There is finally a third level of competition on which the choice between compromise and conflict will be played out by the great powers. Perhaps it is the most important since the leading players keep it mostly under wraps and it involves rewriting the rules of world trade. It is there that the fate of the dollar, Washington’s real strategic weapon, will be determined. The economic crisis appears to have shattered the prospects of global free trade to which the ruinous negotiation rounds of the World Trade Organisation (WTO) were aimed. The United States has promoted two parallel initiatives – the Trans-Pacific Partnership (TPP) and the Transatlantic Trade and Investment Partnership (TTIP) – destined to reaffirm its geo-economic hegemony on the planet. The objective is to codify the terms for exchanging goods, capital and people at a global level, before the BRICS and other non-western “emerging” countries do so.
Unable and unwilling to enter a global agreement, Obama has opted for two economic areas (far more than just free trade) centred on America: one in the Asian-Pacific, which excludes China, and a Euro-Atlantic one without Russia.
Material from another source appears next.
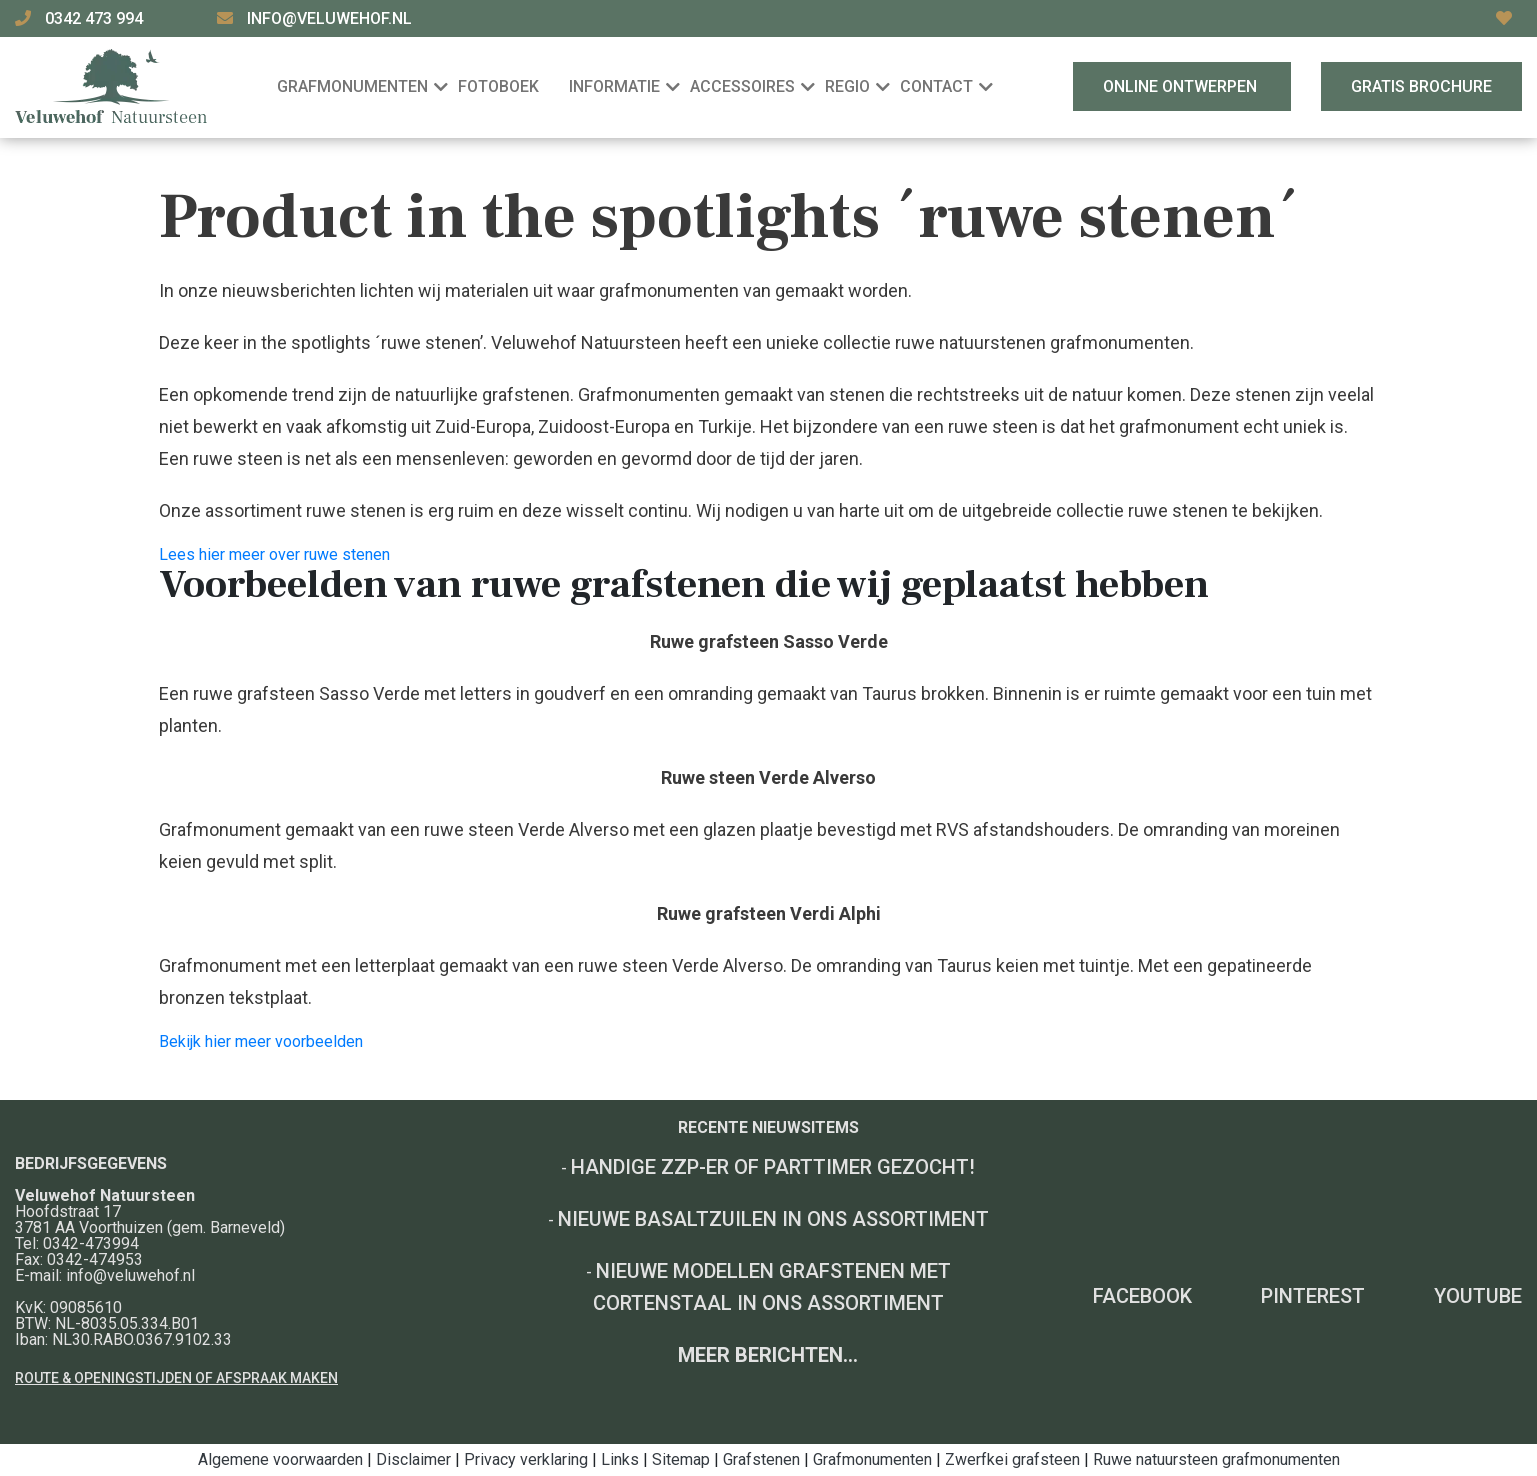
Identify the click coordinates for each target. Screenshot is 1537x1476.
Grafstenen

Both these operations are geopolitical albeit in a trade version. The TPP intends to pressure China in the context of containment strategies, while the TTIP wants to re-launch the transatlantic link, no longer implementable just through NATO. The tendency is leaning towards regional protectionism and bilateral agreements, emphasising the rift between established and aspiring economic powers. At this rate the gap between the West and the BRICS will assume the characteristics of a monetary war, not just a trade war.
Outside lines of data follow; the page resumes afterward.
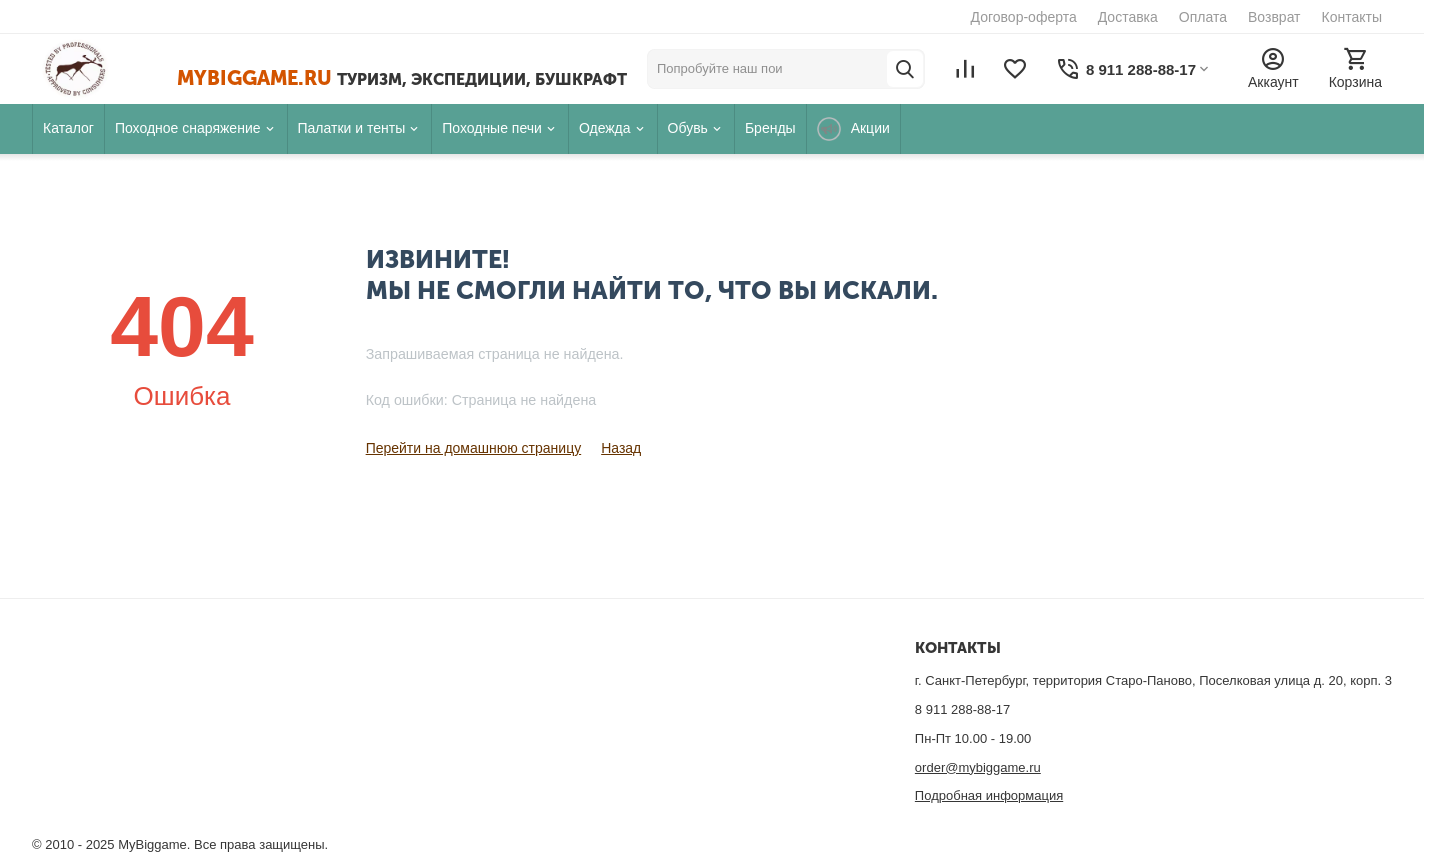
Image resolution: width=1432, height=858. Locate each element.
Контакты (1352, 17)
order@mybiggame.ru (978, 767)
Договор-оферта (1024, 17)
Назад (621, 448)
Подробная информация (989, 795)
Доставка (1128, 17)
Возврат (1274, 17)
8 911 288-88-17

In this match we Europeans have a special responsibility. The European Union is a trade block of a size comparable to the United States and to China. Trade negotiations are the only issue on which the EU presents a united front, or tries to. Getting caught up in a game involving selective protectionisms and bi- or tri-lateral agreements would be punitive for us. Co-participation, albeit indirect – in the disintegration of Russia and/or the containment of China, would be absurd. Breaking with the United States would be fatal. Cutting the fragile western bond would sanction our regression to warlike xenophobic instincts, exhibited without shame along the Intermarium fault line – and beyond. The only positive result of this crisis is the birth of a sovereign European subject, bound to the United States with equal status, the western avant-garde of Euro-Asian development. This is possible only following inclusive agendas, open to all available partners, starting with Russia and China. The “silk roads” are useful to anyone wanting or capable of using them.
What is certain is that we Europeans cannot make do with an inertia that invites a permanent conflict between the major powers. Nor can we delegate our interests to Germany, which is not willing to integrate them in its global projections. The Asian-Pacific is too far away to listen to voices from the Old Continent. On Ukraine and the TTIP, however, we have the duty and the right to express our opinions, but only after reorganising the scattered Euro-Atlantic tribe around a reasonable policy. Otherwise, it would be best to admit that Europe is naked and establish that no one has the right to use it as a fig leaf for their own particular objectives. Each will assume their own responsibilities. Should Italy not do so, it will no longer have the right to consider itself an active player on the international stage, hence to exist.